--- Data records ---

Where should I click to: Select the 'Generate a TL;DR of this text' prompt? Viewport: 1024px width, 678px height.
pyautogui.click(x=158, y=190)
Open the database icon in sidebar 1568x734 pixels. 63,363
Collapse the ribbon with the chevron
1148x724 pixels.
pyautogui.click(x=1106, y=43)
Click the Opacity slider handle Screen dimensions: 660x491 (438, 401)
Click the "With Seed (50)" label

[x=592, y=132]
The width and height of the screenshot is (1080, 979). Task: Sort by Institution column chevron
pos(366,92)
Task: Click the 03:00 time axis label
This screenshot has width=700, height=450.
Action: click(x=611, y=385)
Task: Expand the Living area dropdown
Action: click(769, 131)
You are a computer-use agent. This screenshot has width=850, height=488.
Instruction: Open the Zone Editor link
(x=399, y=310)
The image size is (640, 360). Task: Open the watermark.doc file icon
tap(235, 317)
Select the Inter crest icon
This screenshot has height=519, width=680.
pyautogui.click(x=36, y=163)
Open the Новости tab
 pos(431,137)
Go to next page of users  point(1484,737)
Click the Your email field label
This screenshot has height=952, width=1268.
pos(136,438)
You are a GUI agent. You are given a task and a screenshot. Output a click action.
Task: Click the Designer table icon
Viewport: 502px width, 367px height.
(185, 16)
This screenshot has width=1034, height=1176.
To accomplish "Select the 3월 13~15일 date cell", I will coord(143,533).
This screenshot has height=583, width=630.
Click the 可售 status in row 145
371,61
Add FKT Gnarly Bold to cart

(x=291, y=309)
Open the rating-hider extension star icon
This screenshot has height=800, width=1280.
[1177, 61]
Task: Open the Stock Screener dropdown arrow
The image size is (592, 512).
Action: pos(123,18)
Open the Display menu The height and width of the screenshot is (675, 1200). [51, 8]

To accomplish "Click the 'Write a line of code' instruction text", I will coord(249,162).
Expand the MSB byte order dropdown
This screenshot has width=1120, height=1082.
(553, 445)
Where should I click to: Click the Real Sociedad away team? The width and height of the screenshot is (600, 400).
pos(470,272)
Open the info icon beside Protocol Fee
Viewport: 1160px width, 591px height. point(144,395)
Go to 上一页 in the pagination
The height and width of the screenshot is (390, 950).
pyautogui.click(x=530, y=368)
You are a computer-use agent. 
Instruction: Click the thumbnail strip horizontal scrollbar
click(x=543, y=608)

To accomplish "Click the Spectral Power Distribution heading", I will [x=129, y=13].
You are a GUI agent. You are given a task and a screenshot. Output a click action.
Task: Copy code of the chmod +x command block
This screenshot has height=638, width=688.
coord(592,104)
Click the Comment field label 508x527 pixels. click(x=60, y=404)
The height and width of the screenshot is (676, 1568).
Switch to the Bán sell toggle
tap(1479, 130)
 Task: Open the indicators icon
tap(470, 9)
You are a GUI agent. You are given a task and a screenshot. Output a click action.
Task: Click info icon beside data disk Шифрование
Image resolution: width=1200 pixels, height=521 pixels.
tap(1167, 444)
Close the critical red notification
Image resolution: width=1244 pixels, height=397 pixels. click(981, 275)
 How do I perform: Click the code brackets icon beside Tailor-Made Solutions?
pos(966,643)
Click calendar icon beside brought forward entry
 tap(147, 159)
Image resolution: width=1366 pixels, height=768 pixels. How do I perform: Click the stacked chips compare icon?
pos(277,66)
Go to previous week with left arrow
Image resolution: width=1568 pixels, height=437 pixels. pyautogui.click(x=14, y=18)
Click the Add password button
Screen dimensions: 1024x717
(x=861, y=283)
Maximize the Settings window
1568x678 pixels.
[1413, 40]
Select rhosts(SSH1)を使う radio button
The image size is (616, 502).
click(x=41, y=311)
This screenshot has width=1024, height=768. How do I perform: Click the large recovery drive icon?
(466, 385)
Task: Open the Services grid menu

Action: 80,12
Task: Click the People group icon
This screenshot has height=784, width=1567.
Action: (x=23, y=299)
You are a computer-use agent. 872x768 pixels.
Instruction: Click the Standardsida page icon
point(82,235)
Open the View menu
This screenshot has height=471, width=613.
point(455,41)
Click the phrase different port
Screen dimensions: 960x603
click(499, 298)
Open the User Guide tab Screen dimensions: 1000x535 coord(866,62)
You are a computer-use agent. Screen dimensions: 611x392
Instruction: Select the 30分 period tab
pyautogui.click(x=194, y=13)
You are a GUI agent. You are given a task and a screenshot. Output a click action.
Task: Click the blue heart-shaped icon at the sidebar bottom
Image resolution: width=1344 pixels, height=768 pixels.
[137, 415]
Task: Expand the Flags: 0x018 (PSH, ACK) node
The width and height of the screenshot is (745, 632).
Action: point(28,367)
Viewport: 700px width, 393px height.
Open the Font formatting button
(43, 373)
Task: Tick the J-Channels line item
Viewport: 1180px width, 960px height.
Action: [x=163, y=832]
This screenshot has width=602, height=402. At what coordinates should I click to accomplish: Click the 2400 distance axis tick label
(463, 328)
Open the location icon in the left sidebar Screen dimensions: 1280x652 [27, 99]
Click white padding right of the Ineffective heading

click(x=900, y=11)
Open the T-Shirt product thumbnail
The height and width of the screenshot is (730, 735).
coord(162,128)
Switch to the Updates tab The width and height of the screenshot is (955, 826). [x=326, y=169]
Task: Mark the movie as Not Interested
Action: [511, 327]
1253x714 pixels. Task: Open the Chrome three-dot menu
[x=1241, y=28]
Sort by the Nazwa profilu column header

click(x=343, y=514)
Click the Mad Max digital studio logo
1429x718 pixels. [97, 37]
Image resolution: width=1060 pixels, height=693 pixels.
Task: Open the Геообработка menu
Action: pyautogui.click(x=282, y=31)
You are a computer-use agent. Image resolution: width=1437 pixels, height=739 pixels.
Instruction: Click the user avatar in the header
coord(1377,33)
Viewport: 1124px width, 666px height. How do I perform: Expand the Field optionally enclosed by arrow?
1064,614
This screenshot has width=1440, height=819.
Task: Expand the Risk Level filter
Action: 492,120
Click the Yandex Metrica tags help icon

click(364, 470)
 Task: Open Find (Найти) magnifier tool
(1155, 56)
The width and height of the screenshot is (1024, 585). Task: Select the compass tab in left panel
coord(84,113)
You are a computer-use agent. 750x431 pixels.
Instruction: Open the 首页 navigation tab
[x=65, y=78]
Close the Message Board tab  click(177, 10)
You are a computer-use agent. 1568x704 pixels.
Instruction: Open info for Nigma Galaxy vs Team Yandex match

---

**Work task**
All the data must be duplicated exactly, with nothing added or removed.

**Output below**
Where should I click to: Select the 'Generate a TL;DR of this text' prompt? Viewport: 1024px width, 678px height.
pyautogui.click(x=158, y=190)
Open the database icon in sidebar 1568x734 pixels. 63,363
Collapse the ribbon with the chevron
1148x724 pixels.
pyautogui.click(x=1106, y=43)
Click the Opacity slider handle Screen dimensions: 660x491 (438, 401)
Click the "With Seed (50)" label

[x=592, y=132]
The width and height of the screenshot is (1080, 979). Task: Sort by Institution column chevron
pos(366,92)
Task: Click the 03:00 time axis label
This screenshot has width=700, height=450.
Action: click(x=611, y=385)
Task: Expand the Living area dropdown
Action: click(769, 131)
You are a computer-use agent. This screenshot has width=850, height=488.
Instruction: Open the Zone Editor link
(x=399, y=310)
The image size is (640, 360). Task: Open the watermark.doc file icon
tap(235, 317)
Select the Inter crest icon
This screenshot has height=519, width=680.
pyautogui.click(x=36, y=163)
Open the Новости tab
 pos(431,137)
Go to next page of users  point(1484,737)
Click the Your email field label
This screenshot has height=952, width=1268.
pos(136,438)
You are a GUI agent. You are given a task and a screenshot. Output a click action.
Task: Click the Designer table icon
Viewport: 502px width, 367px height.
(185, 16)
This screenshot has width=1034, height=1176.
To accomplish "Select the 3월 13~15일 date cell", I will coord(143,533).
This screenshot has height=583, width=630.
Click the 可售 status in row 145
371,61
Add FKT Gnarly Bold to cart

(x=291, y=309)
Open the rating-hider extension star icon
This screenshot has height=800, width=1280.
[1177, 61]
Task: Open the Stock Screener dropdown arrow
The image size is (592, 512).
Action: pos(123,18)
Open the Display menu The height and width of the screenshot is (675, 1200). [51, 8]

To accomplish "Click the 'Write a line of code' instruction text", I will coord(249,162).
Expand the MSB byte order dropdown
This screenshot has width=1120, height=1082.
(553, 445)
Where should I click to: Click the Real Sociedad away team? The width and height of the screenshot is (600, 400).
pos(470,272)
Open the info icon beside Protocol Fee
Viewport: 1160px width, 591px height. point(144,395)
Go to 上一页 in the pagination
The height and width of the screenshot is (390, 950).
pyautogui.click(x=530, y=368)
You are a computer-use agent. 
Instruction: Click the thumbnail strip horizontal scrollbar
click(x=543, y=608)

To accomplish "Click the Spectral Power Distribution heading", I will [x=129, y=13].
You are a GUI agent. You are given a task and a screenshot. Output a click action.
Task: Copy code of the chmod +x command block
This screenshot has height=638, width=688.
coord(592,104)
Click the Comment field label 508x527 pixels. click(x=60, y=404)
The height and width of the screenshot is (676, 1568).
Switch to the Bán sell toggle
tap(1479, 130)
 Task: Open the indicators icon
tap(470, 9)
You are a GUI agent. You are given a task and a screenshot. Output a click action.
Task: Click info icon beside data disk Шифрование
Image resolution: width=1200 pixels, height=521 pixels.
tap(1167, 444)
Close the critical red notification
Image resolution: width=1244 pixels, height=397 pixels. click(981, 275)
 How do I perform: Click the code brackets icon beside Tailor-Made Solutions?
pos(966,643)
Click calendar icon beside brought forward entry
 tap(147, 159)
Image resolution: width=1366 pixels, height=768 pixels. How do I perform: Click the stacked chips compare icon?
pos(277,66)
Go to previous week with left arrow
Image resolution: width=1568 pixels, height=437 pixels. pyautogui.click(x=14, y=18)
Click the Add password button
Screen dimensions: 1024x717
(x=861, y=283)
Maximize the Settings window
1568x678 pixels.
[1413, 40]
Select rhosts(SSH1)を使う radio button
The image size is (616, 502).
click(x=41, y=311)
This screenshot has width=1024, height=768. How do I perform: Click the large recovery drive icon?
(466, 385)
Task: Open the Services grid menu

Action: 80,12
Task: Click the People group icon
This screenshot has height=784, width=1567.
Action: (x=23, y=299)
You are a computer-use agent. 872x768 pixels.
Instruction: Click the Standardsida page icon
point(82,235)
Open the View menu
This screenshot has height=471, width=613.
point(455,41)
Click the phrase different port
Screen dimensions: 960x603
click(499, 298)
Open the User Guide tab Screen dimensions: 1000x535 coord(866,62)
You are a computer-use agent. Screen dimensions: 611x392
Instruction: Select the 30分 period tab
pyautogui.click(x=194, y=13)
You are a GUI agent. You are given a task and a screenshot. Output a click action.
Task: Click the blue heart-shaped icon at the sidebar bottom
Image resolution: width=1344 pixels, height=768 pixels.
[137, 415]
Task: Expand the Flags: 0x018 (PSH, ACK) node
The width and height of the screenshot is (745, 632).
Action: point(28,367)
Viewport: 700px width, 393px height.
Open the Font formatting button
(43, 373)
Task: Tick the J-Channels line item
Viewport: 1180px width, 960px height.
Action: [x=163, y=832]
This screenshot has width=602, height=402. At what coordinates should I click to accomplish: Click the 2400 distance axis tick label
(463, 328)
Open the location icon in the left sidebar Screen dimensions: 1280x652 [27, 99]
Click white padding right of the Ineffective heading

click(x=900, y=11)
Open the T-Shirt product thumbnail
The height and width of the screenshot is (730, 735).
coord(162,128)
Switch to the Updates tab The width and height of the screenshot is (955, 826). [x=326, y=169]
Task: Mark the movie as Not Interested
Action: [511, 327]
1253x714 pixels. Task: Open the Chrome three-dot menu
[x=1241, y=28]
Sort by the Nazwa profilu column header

click(x=343, y=514)
Click the Mad Max digital studio logo
1429x718 pixels. [97, 37]
Image resolution: width=1060 pixels, height=693 pixels.
Task: Open the Геообработка menu
Action: pyautogui.click(x=282, y=31)
You are a computer-use agent. Image resolution: width=1437 pixels, height=739 pixels.
Instruction: Click the user avatar in the header
coord(1377,33)
Viewport: 1124px width, 666px height. How do I perform: Expand the Field optionally enclosed by arrow?
1064,614
This screenshot has width=1440, height=819.
Task: Expand the Risk Level filter
Action: 492,120
Click the Yandex Metrica tags help icon

click(364, 470)
 Task: Open Find (Найти) magnifier tool
(1155, 56)
The width and height of the screenshot is (1024, 585). Task: Select the compass tab in left panel
coord(84,113)
You are a computer-use agent. 750x431 pixels.
Instruction: Open the 首页 navigation tab
[x=65, y=78]
Close the Message Board tab  click(177, 10)
You are a computer-use agent. 1568x704 pixels.
Instruction: Open info for Nigma Galaxy vs Team Yandex match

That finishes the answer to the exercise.